BEGIN READING TEXT

26. The wellness head device or medical head according to any one of claims 22 to 24, comprising a single body tissue radiofrequency applicator (50) covering the whole head of the subject, delivering electromagnetic signal or waves at a frequency ranging from 50-150 MHz, or from 50-100 MHz or from 80 to 100 MHz with a duty cycle ranging from 100 to 25%, preferably from 75 to 50 %, or around 50 %.

27. The wellness head device or medical head device of any one of claims 22 to 26, further comprising an array of one or more LEDs (200) configured for emitting red and / or near-infrared signals, said red signals having a wavelength in a range of from 620 to 680 nm and said near-infrared signals having a wavelength in a range of from 800 to 1100 nm.

28. The wellness head device or medical head device of claim 27, wherein said array of one or more LEDs (200) are configured for emitting red and / or near- infrared signals with a repetition rate of 10 to 100 Hz, or from 20- 60 Hz, or of 40 Hz.

29. The wellness head device or medical head device of claim 27 or 28, wherein said array of one or more LEDs (200) are configured for emitting red and / or near-infrared signals with a duty cycle of 50 to 10 %, or from 45 to 12.5%, or from 30 to 15 %.

30. The wellness head device or medical head device according to any one of claims 22 to 27, wherein said one or more body tissue radiofrequency applicators (50) and one or more LEDs of the array of the one or more LEDs (200) are spaced apart and located such so as to apply a preferably relatively homogenous pulsed electromagnetic energy and a preferably relatively homogeneous red and / or near-infrared signal directly to the head of the subject.

31. The medical head device according to any one of claims 22 to 30 for use in a method of treating, preventing, stabilizing and / or reversing the symptoms of dementia and / or neurodegenerative diseases such as Alzheimer’s disease, mild cognitive impairment, cerebral amyloid angiopathy, Parkinson’s disease, Lewy body dementia, frontotemporal dementia, in a subject in need thereof, comprising positioning said device onto the head of said subject and administering the combination of said pulsed electromagnetic signal generated by the one or more body tissue radiofrequency applicators (50) with said red and / or near-infrared signals generated by said one or more LEDs (200).

END READING TEXT
BEGIN RECORD EXTRACTS

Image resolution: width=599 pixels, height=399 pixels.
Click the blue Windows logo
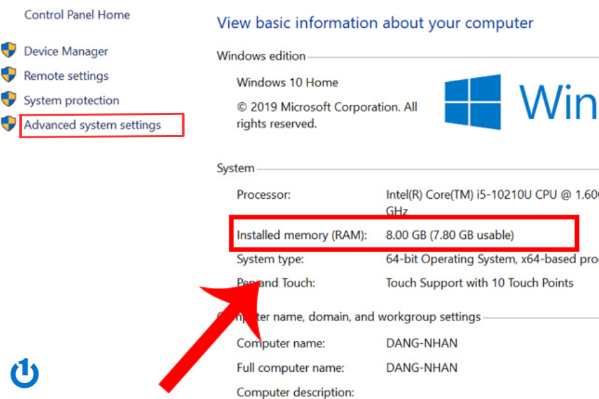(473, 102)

END RECORD EXTRACTS
BEGIN RECORD EXTRACTS

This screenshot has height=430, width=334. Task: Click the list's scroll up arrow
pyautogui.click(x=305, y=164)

END RECORD EXTRACTS

◆ TASKS TO CARRY OUT
• a. In the head device claims, what wavelength range is given for the near-infrared signals emitted by the LEDs?
• b. Resume the head device claims after the last claim shown, in the same style.

◆ ANSWERS BY ITEM NUMBER
• a. 800 to 1100 nm

• b.
32. The medical head device according to any one of claims 22 to 30 for use in a method of treating and / or preventing and / or alleviating traumatic brain injury (TBI), concussions, and other types of neurological conditions in a subject in need thereof, comprising positioning said device onto the head of said subject and administering the combination of said pulsed electromagnetic signal generated by the one or more body tissue radiofrequency applicators (50) with said red and / or near-infrared signals generated by said one or more LEDs (200).

33. The medical head device according to any one of claims 22 to 30 for use in a method of treating and / or preventing and / or mitigating depression, migraine headaches, myodesopsia, and / or tinnitus in a subject in need thereof, comprising positioning said device onto the head of said subject and administering the combination of said pulsed electromagnetic signal generated by the one or more body tissue radiofrequency applicators (50) with said red and / or near-infrared signals generated by said one or more LEDs (200).

34. The medical head device for use according to any one of claims 22 to 33, which is positioned or applied to the head of said subject for one treatment each day or for multiple, spaced-apart treatments each day.

35. The medical head device for use according to claim 34, which is positioned or applied to the head of said subject for 15-60 min or for 30-60 min, 3 times per week or every other day, or once a day or twice a day.

36. Use of the wellness head device according to any one of claims 22 to 30, to improve general wellness of a healthy subject, or for relieving headaches and signs of fatigues, and / or enhancing general mental and cognitive abilities.

37. Use according to claim 36, wherein said wellness head device is positioned on the head of said healthy subject for 15-60 min or for 30-60 min, 3 times per week or every other day, or once a day or twice a day.